Problem: Please set down exactly the lines from the one containing "How do I perform: Click" through the last line of the records below, both included, with no pictures.

(Data extracted from a collection)
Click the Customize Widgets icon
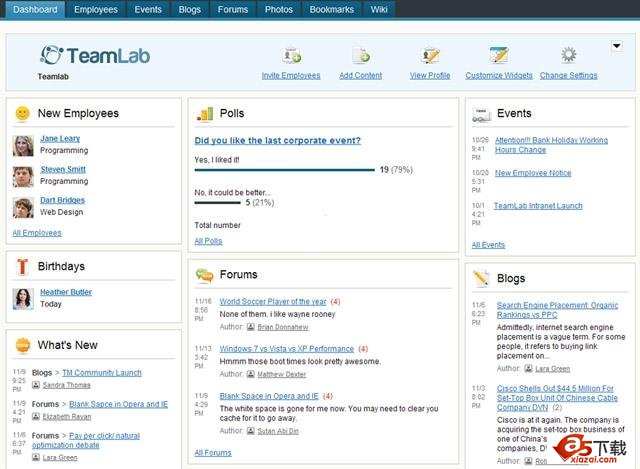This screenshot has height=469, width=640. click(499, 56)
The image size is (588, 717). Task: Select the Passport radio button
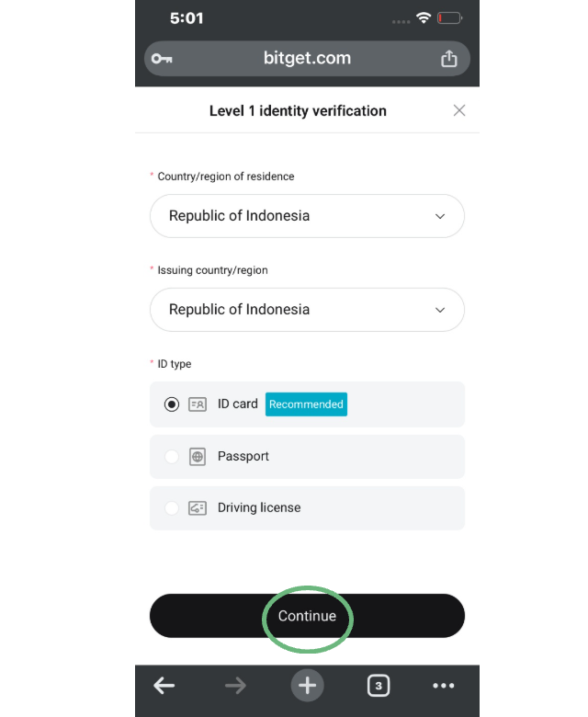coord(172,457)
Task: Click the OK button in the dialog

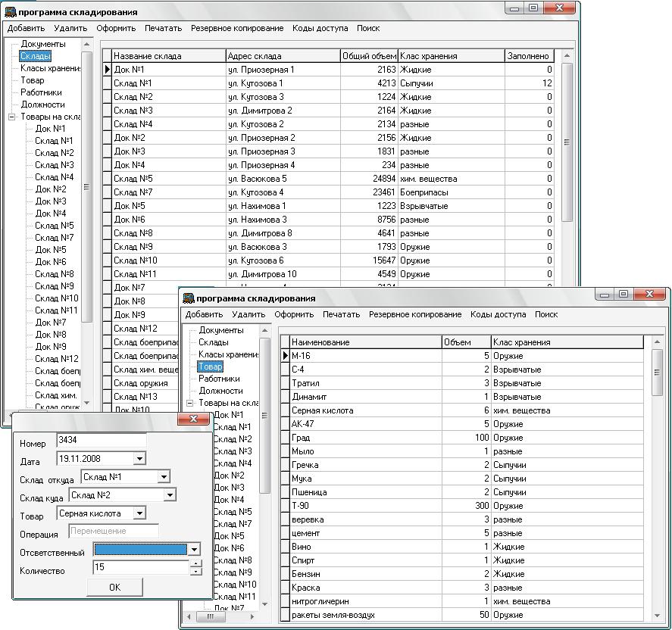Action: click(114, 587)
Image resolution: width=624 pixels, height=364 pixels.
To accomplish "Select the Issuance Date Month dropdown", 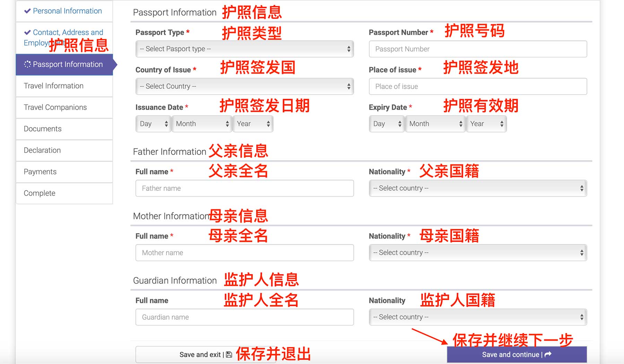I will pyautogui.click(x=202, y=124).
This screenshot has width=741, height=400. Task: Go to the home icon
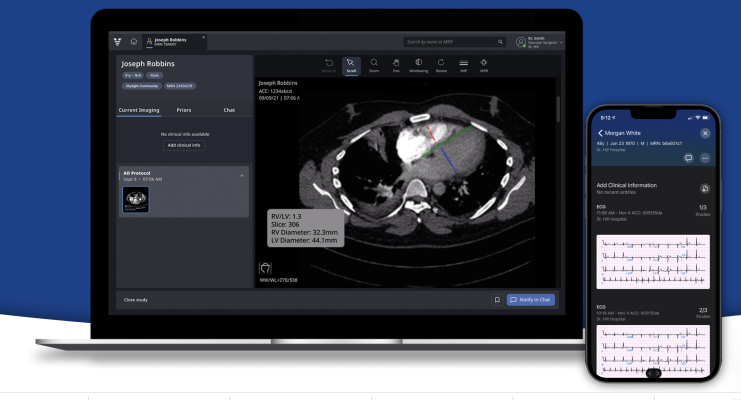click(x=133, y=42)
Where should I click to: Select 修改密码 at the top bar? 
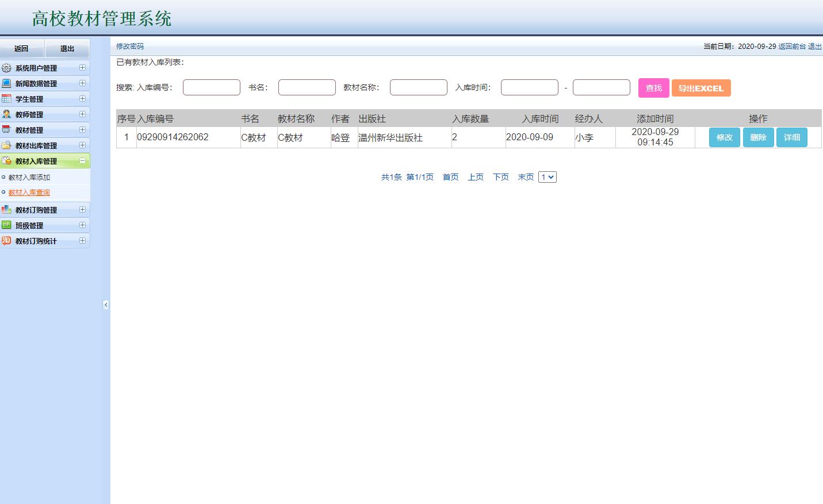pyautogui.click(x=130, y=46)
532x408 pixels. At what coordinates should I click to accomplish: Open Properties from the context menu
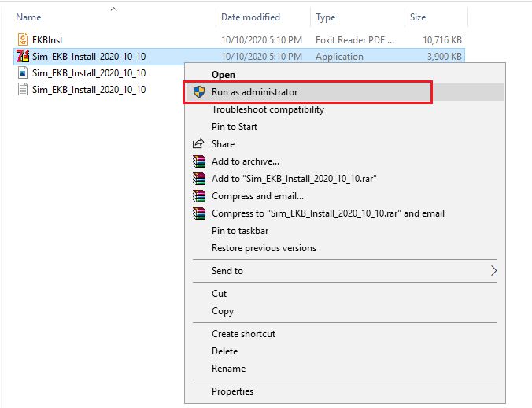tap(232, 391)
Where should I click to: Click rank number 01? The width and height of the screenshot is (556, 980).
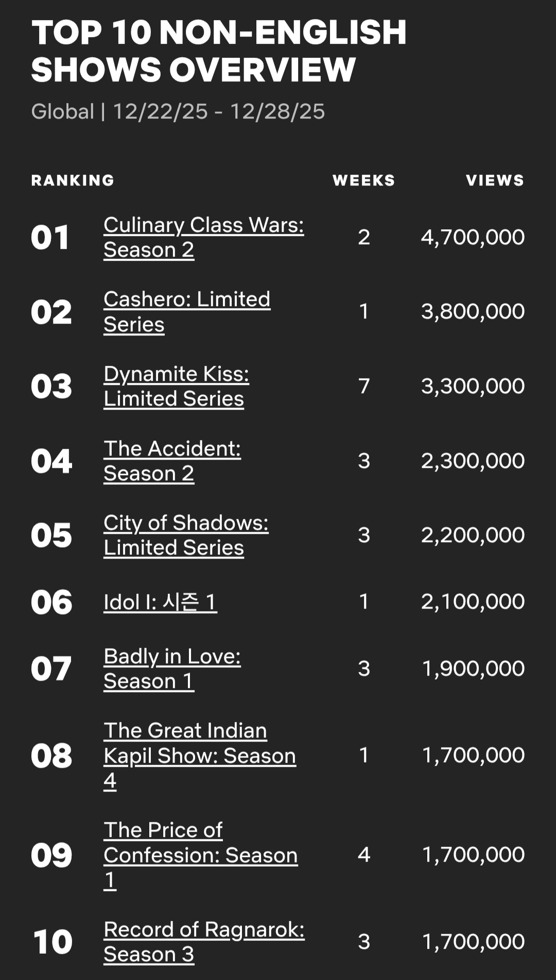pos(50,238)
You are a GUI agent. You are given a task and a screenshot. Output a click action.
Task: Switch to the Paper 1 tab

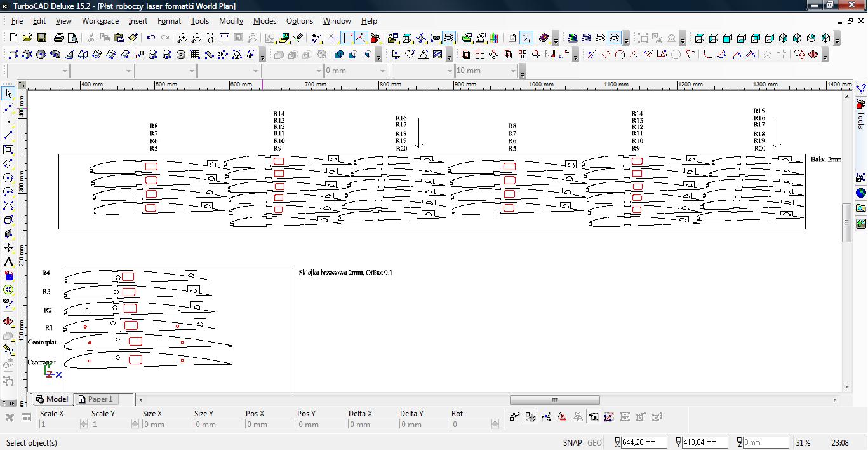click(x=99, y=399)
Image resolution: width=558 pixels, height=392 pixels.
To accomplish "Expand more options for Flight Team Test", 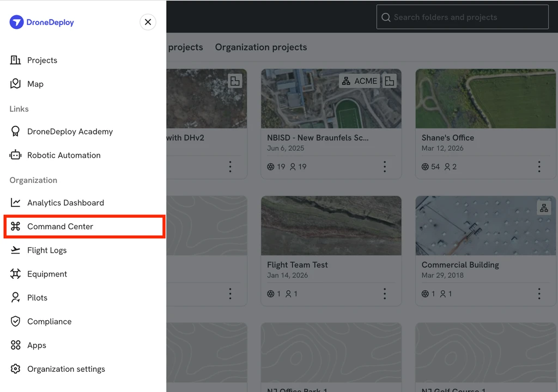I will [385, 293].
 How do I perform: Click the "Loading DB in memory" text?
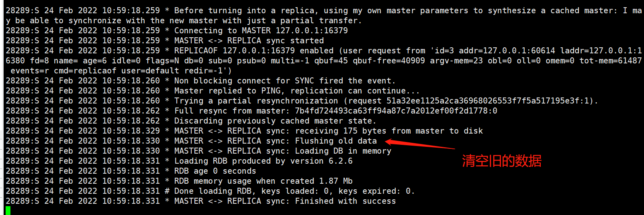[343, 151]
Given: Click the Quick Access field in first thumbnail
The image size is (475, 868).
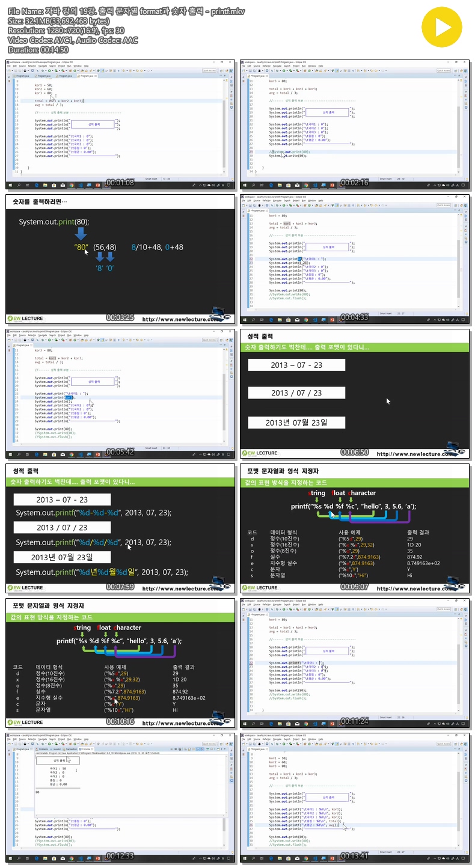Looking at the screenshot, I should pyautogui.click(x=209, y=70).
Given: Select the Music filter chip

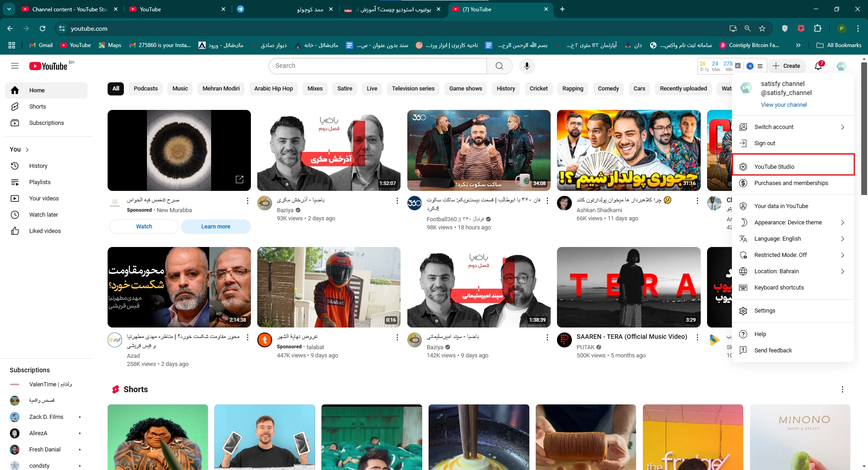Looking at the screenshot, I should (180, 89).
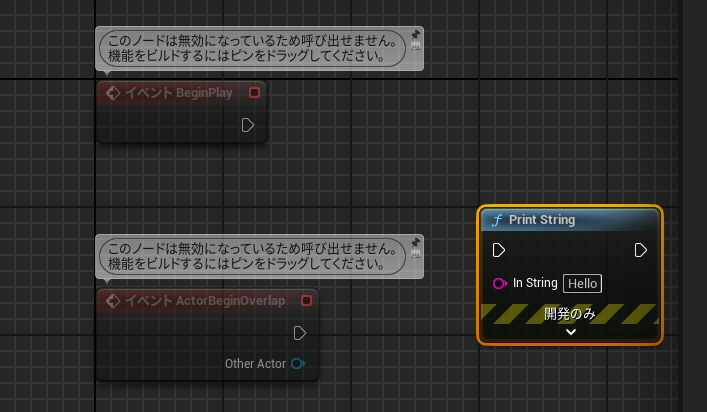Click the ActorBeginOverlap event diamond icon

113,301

Solution for this task:
 How do I perform: Click the "Loading DB in memory" text?
[343, 151]
Given: Click the Quick Access field in first thumbnail
The image size is (475, 868).
Looking at the screenshot, I should pyautogui.click(x=209, y=70).
Given: Select the Music filter chip

Looking at the screenshot, I should (180, 89).
Click the ActorBeginOverlap event diamond icon

113,301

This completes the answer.